═════ Material
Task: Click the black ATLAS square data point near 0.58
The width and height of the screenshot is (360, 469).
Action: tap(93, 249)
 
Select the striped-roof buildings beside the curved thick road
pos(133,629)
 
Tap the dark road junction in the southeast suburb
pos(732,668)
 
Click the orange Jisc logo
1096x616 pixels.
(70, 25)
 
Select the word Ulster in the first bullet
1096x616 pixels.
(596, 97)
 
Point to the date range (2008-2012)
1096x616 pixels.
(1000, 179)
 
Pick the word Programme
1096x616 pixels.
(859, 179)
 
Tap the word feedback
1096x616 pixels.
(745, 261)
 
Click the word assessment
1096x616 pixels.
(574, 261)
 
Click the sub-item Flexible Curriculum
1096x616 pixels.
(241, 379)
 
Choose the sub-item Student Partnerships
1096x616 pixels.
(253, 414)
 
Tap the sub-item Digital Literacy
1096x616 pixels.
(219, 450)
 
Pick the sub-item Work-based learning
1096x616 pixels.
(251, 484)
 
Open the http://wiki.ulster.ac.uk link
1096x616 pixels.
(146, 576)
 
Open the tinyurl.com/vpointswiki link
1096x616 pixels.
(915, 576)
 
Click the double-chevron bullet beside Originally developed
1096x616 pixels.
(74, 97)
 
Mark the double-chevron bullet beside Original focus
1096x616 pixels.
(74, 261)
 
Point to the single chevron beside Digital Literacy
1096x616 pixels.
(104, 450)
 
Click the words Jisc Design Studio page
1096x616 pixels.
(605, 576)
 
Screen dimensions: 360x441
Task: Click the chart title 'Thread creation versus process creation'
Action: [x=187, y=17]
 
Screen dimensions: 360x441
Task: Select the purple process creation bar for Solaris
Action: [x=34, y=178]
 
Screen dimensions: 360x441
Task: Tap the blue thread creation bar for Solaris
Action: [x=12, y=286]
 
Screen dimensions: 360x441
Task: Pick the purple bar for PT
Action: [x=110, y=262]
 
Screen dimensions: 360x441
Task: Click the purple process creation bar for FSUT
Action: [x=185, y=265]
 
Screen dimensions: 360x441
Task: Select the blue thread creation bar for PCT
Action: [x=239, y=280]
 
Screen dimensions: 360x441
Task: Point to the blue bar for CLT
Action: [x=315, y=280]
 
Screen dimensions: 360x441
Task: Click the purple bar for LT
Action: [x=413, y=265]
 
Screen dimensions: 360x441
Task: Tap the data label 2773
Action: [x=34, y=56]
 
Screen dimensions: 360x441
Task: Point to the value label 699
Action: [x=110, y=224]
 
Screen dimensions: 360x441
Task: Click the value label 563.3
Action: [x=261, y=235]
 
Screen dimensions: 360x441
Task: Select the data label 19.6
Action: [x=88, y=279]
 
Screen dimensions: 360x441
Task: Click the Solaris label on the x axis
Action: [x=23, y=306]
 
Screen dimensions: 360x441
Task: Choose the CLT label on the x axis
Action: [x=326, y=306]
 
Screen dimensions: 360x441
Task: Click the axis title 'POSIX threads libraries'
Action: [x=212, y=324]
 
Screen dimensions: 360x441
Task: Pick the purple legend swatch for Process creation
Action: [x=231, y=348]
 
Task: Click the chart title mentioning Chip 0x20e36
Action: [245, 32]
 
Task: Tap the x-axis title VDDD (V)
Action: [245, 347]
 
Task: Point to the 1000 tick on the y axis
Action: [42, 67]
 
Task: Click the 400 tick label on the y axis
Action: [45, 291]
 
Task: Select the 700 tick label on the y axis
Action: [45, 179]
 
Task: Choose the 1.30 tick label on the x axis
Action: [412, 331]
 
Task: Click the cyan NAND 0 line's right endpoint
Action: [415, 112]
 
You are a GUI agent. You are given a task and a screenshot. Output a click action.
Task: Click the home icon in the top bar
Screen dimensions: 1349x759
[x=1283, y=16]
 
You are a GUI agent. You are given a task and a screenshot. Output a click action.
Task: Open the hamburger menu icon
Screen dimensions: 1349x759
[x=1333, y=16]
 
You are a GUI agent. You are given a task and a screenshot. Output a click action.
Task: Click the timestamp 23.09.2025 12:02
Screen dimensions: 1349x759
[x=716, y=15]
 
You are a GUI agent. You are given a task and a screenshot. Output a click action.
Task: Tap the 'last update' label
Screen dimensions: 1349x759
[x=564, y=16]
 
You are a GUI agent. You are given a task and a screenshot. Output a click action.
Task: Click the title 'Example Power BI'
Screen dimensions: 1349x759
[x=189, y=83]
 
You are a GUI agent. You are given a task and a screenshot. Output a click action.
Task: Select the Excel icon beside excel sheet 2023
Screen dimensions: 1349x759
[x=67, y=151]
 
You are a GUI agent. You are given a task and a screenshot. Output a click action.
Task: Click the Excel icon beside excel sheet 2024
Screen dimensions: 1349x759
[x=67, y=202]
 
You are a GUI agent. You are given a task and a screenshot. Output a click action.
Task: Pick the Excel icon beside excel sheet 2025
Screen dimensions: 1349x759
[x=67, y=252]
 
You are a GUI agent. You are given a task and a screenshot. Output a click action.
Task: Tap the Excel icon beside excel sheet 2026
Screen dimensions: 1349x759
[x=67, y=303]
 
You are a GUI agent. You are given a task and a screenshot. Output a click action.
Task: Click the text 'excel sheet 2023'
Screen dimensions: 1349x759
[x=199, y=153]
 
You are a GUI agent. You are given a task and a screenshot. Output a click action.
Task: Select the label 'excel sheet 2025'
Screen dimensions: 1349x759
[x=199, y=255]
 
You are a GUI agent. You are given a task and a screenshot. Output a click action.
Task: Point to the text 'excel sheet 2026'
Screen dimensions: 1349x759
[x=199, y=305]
══════════
# What you will do
Copy out the rows word for word, from the very first line up to and including the line with "Action: [x=110, y=224]".

# Final answer
Task: Click the black ATLAS square data point near 0.58
The width and height of the screenshot is (360, 469).
Action: tap(93, 249)
 
Select the striped-roof buildings beside the curved thick road
pos(133,629)
 
Tap the dark road junction in the southeast suburb
pos(732,668)
 
Click the orange Jisc logo
1096x616 pixels.
(70, 25)
 
Select the word Ulster in the first bullet
1096x616 pixels.
(596, 97)
 
Point to the date range (2008-2012)
1096x616 pixels.
(1000, 179)
 
Pick the word Programme
1096x616 pixels.
(859, 179)
 
Tap the word feedback
1096x616 pixels.
(745, 261)
 
Click the word assessment
1096x616 pixels.
(574, 261)
 
Click the sub-item Flexible Curriculum
1096x616 pixels.
(241, 379)
 
Choose the sub-item Student Partnerships
1096x616 pixels.
(253, 414)
 
Tap the sub-item Digital Literacy
1096x616 pixels.
(219, 450)
 
Pick the sub-item Work-based learning
1096x616 pixels.
(251, 484)
 
Open the http://wiki.ulster.ac.uk link
1096x616 pixels.
(146, 576)
 
Open the tinyurl.com/vpointswiki link
1096x616 pixels.
(915, 576)
 
Click the double-chevron bullet beside Originally developed
1096x616 pixels.
(74, 97)
 
Mark the double-chevron bullet beside Original focus
1096x616 pixels.
(74, 261)
 
Point to the single chevron beside Digital Literacy
1096x616 pixels.
(104, 450)
 
Click the words Jisc Design Studio page
1096x616 pixels.
(605, 576)
 
Screen dimensions: 360x441
Task: Click the chart title 'Thread creation versus process creation'
Action: [x=187, y=17]
 
Screen dimensions: 360x441
Task: Select the purple process creation bar for Solaris
Action: [x=34, y=178]
 
Screen dimensions: 360x441
Task: Tap the blue thread creation bar for Solaris
Action: [x=12, y=286]
 
Screen dimensions: 360x441
Task: Pick the purple bar for PT
Action: [x=110, y=262]
 
Screen dimensions: 360x441
Task: Click the purple process creation bar for FSUT
Action: [x=185, y=265]
 
Screen dimensions: 360x441
Task: Select the blue thread creation bar for PCT
Action: [x=239, y=280]
 
Screen dimensions: 360x441
Task: Point to the blue bar for CLT
Action: [x=315, y=280]
 
Screen dimensions: 360x441
Task: Click the purple bar for LT
Action: [x=413, y=265]
 
Screen dimensions: 360x441
Task: Tap the data label 2773
Action: [x=34, y=56]
 
Screen dimensions: 360x441
Task: Point to the value label 699
Action: [x=110, y=224]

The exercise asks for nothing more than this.